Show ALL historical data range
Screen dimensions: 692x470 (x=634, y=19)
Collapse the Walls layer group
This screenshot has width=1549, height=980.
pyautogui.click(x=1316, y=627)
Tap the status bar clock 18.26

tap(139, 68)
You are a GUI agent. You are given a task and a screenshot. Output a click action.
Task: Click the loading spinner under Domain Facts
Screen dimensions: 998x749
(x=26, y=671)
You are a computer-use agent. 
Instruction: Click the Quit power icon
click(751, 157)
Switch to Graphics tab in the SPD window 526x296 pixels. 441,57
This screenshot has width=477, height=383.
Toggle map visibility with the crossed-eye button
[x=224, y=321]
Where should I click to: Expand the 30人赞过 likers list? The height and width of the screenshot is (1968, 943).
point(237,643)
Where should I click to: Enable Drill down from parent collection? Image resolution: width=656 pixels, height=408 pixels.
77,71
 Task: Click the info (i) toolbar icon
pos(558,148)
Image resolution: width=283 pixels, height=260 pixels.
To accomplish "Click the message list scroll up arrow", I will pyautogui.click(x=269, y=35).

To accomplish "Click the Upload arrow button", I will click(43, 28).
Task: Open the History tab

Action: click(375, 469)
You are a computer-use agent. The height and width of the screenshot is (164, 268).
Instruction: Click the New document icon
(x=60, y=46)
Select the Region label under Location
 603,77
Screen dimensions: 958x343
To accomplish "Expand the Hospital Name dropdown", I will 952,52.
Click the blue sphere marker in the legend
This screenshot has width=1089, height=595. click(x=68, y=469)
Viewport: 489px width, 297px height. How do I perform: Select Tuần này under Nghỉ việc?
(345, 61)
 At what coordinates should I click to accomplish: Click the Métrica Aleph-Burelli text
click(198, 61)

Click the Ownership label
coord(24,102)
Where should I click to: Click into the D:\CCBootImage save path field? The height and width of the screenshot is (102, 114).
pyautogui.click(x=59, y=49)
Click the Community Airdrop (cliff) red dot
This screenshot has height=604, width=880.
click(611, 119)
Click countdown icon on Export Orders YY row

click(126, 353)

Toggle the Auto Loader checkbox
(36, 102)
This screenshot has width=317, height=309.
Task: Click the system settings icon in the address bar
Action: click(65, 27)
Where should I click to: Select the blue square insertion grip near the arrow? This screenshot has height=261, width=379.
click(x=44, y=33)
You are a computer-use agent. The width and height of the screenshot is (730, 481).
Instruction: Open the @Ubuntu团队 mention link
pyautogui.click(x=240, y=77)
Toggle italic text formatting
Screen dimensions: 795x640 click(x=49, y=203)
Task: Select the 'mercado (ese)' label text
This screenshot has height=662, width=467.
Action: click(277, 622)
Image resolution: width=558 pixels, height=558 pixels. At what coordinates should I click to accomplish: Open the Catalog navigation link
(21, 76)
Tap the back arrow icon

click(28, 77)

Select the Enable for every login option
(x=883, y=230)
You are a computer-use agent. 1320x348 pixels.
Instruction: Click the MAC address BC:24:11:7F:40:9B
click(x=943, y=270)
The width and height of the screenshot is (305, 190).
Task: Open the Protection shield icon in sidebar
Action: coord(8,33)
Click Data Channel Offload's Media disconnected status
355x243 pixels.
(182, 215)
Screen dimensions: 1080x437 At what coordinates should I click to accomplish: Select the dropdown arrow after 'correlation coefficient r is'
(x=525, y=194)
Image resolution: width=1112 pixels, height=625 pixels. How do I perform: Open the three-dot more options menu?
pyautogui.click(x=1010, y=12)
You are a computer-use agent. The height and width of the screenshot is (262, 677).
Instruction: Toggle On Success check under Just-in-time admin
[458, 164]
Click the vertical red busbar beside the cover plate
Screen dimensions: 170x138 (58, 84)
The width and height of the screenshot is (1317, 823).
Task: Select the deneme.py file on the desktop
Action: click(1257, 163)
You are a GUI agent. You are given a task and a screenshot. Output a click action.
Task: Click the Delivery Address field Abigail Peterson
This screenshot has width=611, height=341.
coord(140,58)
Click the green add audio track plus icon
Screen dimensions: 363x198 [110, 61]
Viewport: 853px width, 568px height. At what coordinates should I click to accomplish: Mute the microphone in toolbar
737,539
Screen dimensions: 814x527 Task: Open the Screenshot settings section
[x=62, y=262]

•••

◆ WHAT TO DO
Retype the records above in full, exactly as they appear.

◆ OUTPUT OF THE TASK
Show ALL historical data range
Screen dimensions: 692x470 (x=634, y=19)
Collapse the Walls layer group
This screenshot has width=1549, height=980.
pyautogui.click(x=1316, y=627)
Tap the status bar clock 18.26

tap(139, 68)
You are a GUI agent. You are given a task and a screenshot. Output a click action.
Task: Click the loading spinner under Domain Facts
Screen dimensions: 998x749
(x=26, y=671)
You are a computer-use agent. 
Instruction: Click the Quit power icon
click(751, 157)
Switch to Graphics tab in the SPD window 526x296 pixels. 441,57
This screenshot has width=477, height=383.
Toggle map visibility with the crossed-eye button
[x=224, y=321]
Where should I click to: Expand the 30人赞过 likers list? The height and width of the screenshot is (1968, 943).
point(237,643)
Where should I click to: Enable Drill down from parent collection? Image resolution: width=656 pixels, height=408 pixels.
77,71
 Task: Click the info (i) toolbar icon
pos(558,148)
Image resolution: width=283 pixels, height=260 pixels.
To accomplish "Click the message list scroll up arrow", I will pyautogui.click(x=269, y=35).

To accomplish "Click the Upload arrow button", I will click(43, 28).
Task: Open the History tab

Action: click(375, 469)
You are a computer-use agent. The height and width of the screenshot is (164, 268).
Instruction: Click the New document icon
(x=60, y=46)
Select the Region label under Location
 603,77
Screen dimensions: 958x343
To accomplish "Expand the Hospital Name dropdown", I will 952,52.
Click the blue sphere marker in the legend
This screenshot has width=1089, height=595. click(x=68, y=469)
Viewport: 489px width, 297px height. How do I perform: Select Tuần này under Nghỉ việc?
(345, 61)
 At what coordinates should I click to accomplish: Click the Métrica Aleph-Burelli text
click(198, 61)

Click the Ownership label
coord(24,102)
Where should I click to: Click into the D:\CCBootImage save path field? The height and width of the screenshot is (102, 114).
pyautogui.click(x=59, y=49)
Click the Community Airdrop (cliff) red dot
This screenshot has height=604, width=880.
click(611, 119)
Click countdown icon on Export Orders YY row

click(126, 353)

Toggle the Auto Loader checkbox
(36, 102)
This screenshot has width=317, height=309.
Task: Click the system settings icon in the address bar
Action: click(65, 27)
Where should I click to: Select the blue square insertion grip near the arrow? This screenshot has height=261, width=379.
click(x=44, y=33)
You are a computer-use agent. The width and height of the screenshot is (730, 481).
Instruction: Open the @Ubuntu团队 mention link
pyautogui.click(x=240, y=77)
Toggle italic text formatting
Screen dimensions: 795x640 click(x=49, y=203)
Task: Select the 'mercado (ese)' label text
This screenshot has height=662, width=467.
Action: click(277, 622)
Image resolution: width=558 pixels, height=558 pixels. At what coordinates should I click to accomplish: Open the Catalog navigation link
(21, 76)
Tap the back arrow icon

click(28, 77)

Select the Enable for every login option
(x=883, y=230)
You are a computer-use agent. 1320x348 pixels.
Instruction: Click the MAC address BC:24:11:7F:40:9B
click(x=943, y=270)
The width and height of the screenshot is (305, 190).
Task: Open the Protection shield icon in sidebar
Action: coord(8,33)
Click Data Channel Offload's Media disconnected status
355x243 pixels.
(182, 215)
Screen dimensions: 1080x437 At what coordinates should I click to accomplish: Select the dropdown arrow after 'correlation coefficient r is'
(x=525, y=194)
Image resolution: width=1112 pixels, height=625 pixels. How do I perform: Open the three-dot more options menu?
pyautogui.click(x=1010, y=12)
You are a computer-use agent. The height and width of the screenshot is (262, 677).
Instruction: Toggle On Success check under Just-in-time admin
[458, 164]
Click the vertical red busbar beside the cover plate
Screen dimensions: 170x138 (58, 84)
The width and height of the screenshot is (1317, 823).
Task: Select the deneme.py file on the desktop
Action: click(1257, 163)
You are a GUI agent. You are given a task and a screenshot. Output a click action.
Task: Click the Delivery Address field Abigail Peterson
This screenshot has width=611, height=341.
coord(140,58)
Click the green add audio track plus icon
Screen dimensions: 363x198 [110, 61]
Viewport: 853px width, 568px height. At what coordinates should I click to accomplish: Mute the microphone in toolbar
737,539
Screen dimensions: 814x527 Task: Open the Screenshot settings section
[x=62, y=262]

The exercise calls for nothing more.